Friday, 2 November 2018

Feature Team of the Week: Swimming

Team Hallam Strength and Conditioning


Feature Team of the Week

Swimming


S&C Coach: Matthew Croyle





When are your competitions?

BUCS Short Course 9th-11th Nov
BUCS Long Course 15th-17th Feb
BUCS Teams 23rd-24th March

What is your training schedule?

Monday – Swim 1 hour
Tuesday – Swim 1.5 hours
Wednesday – Swim 1.5 hours & S&C 1.5 hours
Friday – Swim 1 hour & S&C 1.5 hours
Sunday – Swim 1 hour & Optional S&C

Comments from Matt Croyle - S&C Coach

Swimming have already shown great commitment to S&C every week with many training in the gym three times a week alongside 4-5 pool sessions a week.
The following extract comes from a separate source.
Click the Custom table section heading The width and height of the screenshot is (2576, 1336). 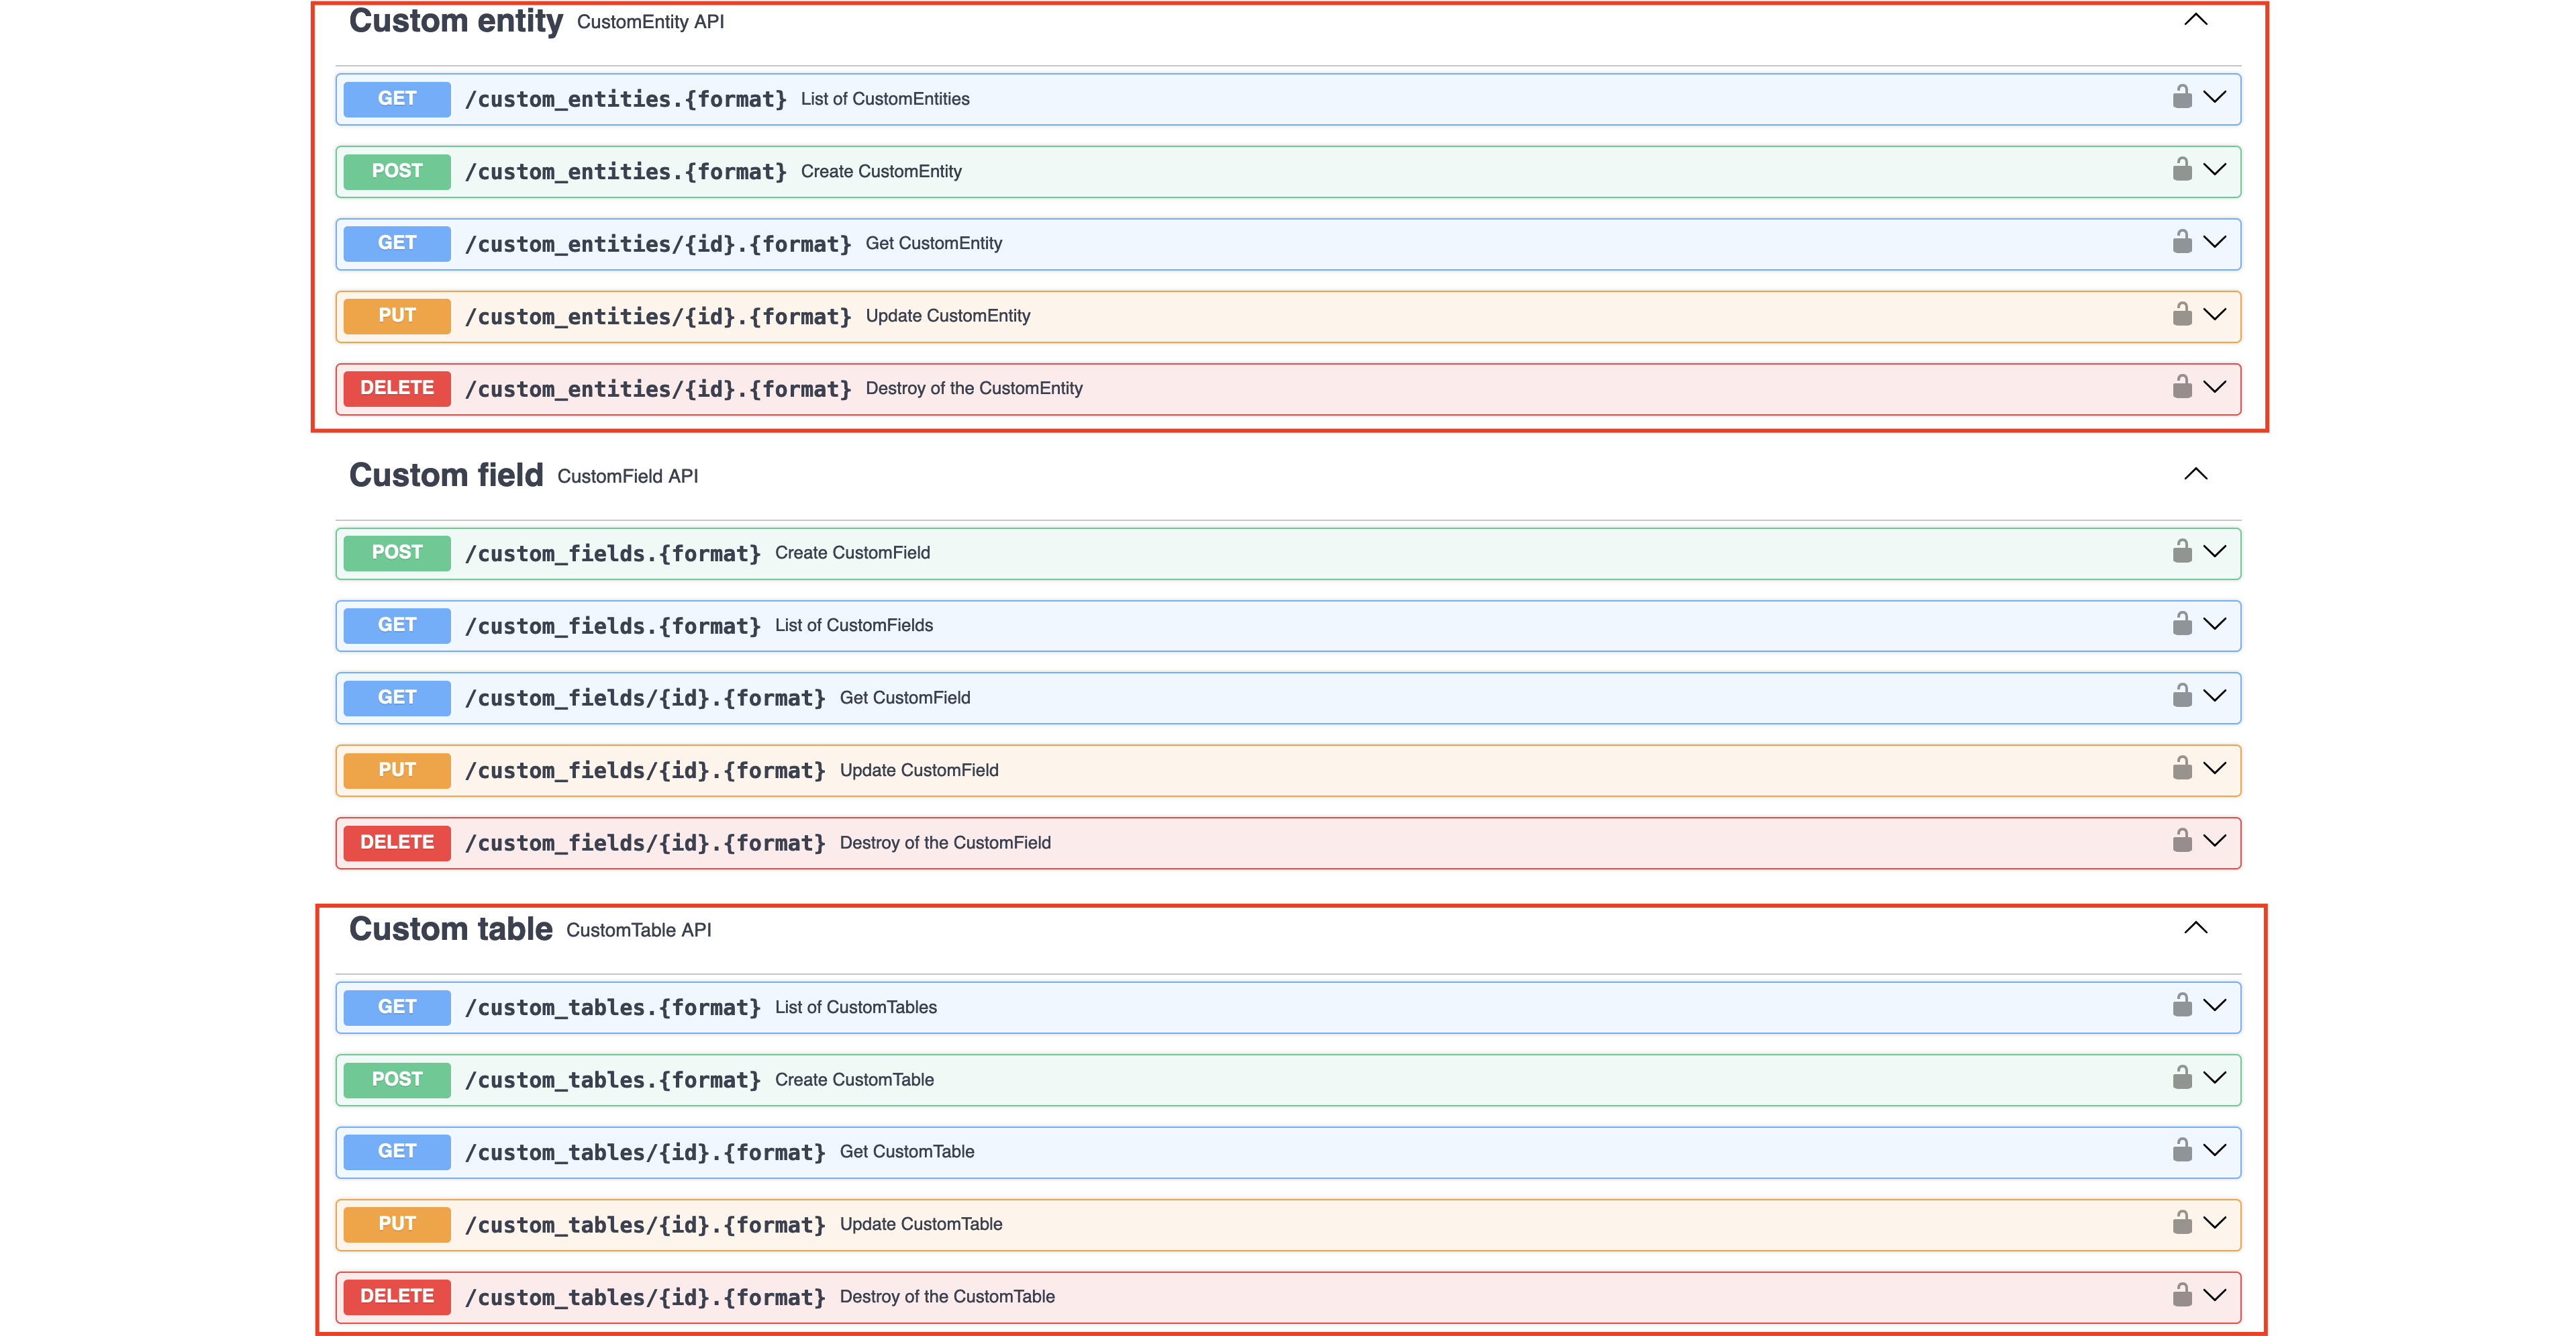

We regularly have 15-25 swimmers in each session, they are a team I always look forward to coaching as they want to get better and improve every session.



There are only three competitions I am trying to peak the swimmers for which gives me lots of time to prepare them as best I can. This BUCS Short Course competition in November has meant we have only had a short preparation time, effectively 8 weeks. These 8 weeks were split into two 4 week blocks, the first with a big GPP emphasis on movement patterns, work capacity and shoulder health. This allowed the first year students to accustom to our way of training and build good training and movement habits. We are currently in the second block as we lead up to BUCS Short Course in November, it has an emphasis on strength and power with a taper to optimise performance. The first two weeks of the programme can be seen below.



Training towards the BUCS Short Course we are trying to improve strength and power, specifically to influence power off the blocks and during turns. These are two specific points of a race that I believe I can influence as a S&C coach. In the programme we use exercises that are reactive in nature, utilising the stretch shortening cycle, requiring rapid acceleration and triple extension through the hip, knee and ankle. These exercises are programmed early on in the session – in the EXT (Extended warm up aimed at priming the nervous system) and first supersets - with long recovery times to ensure that athletes are not performing them fatigued and leaving adequate recovery between sets to attain high velocity each set. Following these exercises athletes complete primary strength exercises and then accessory work.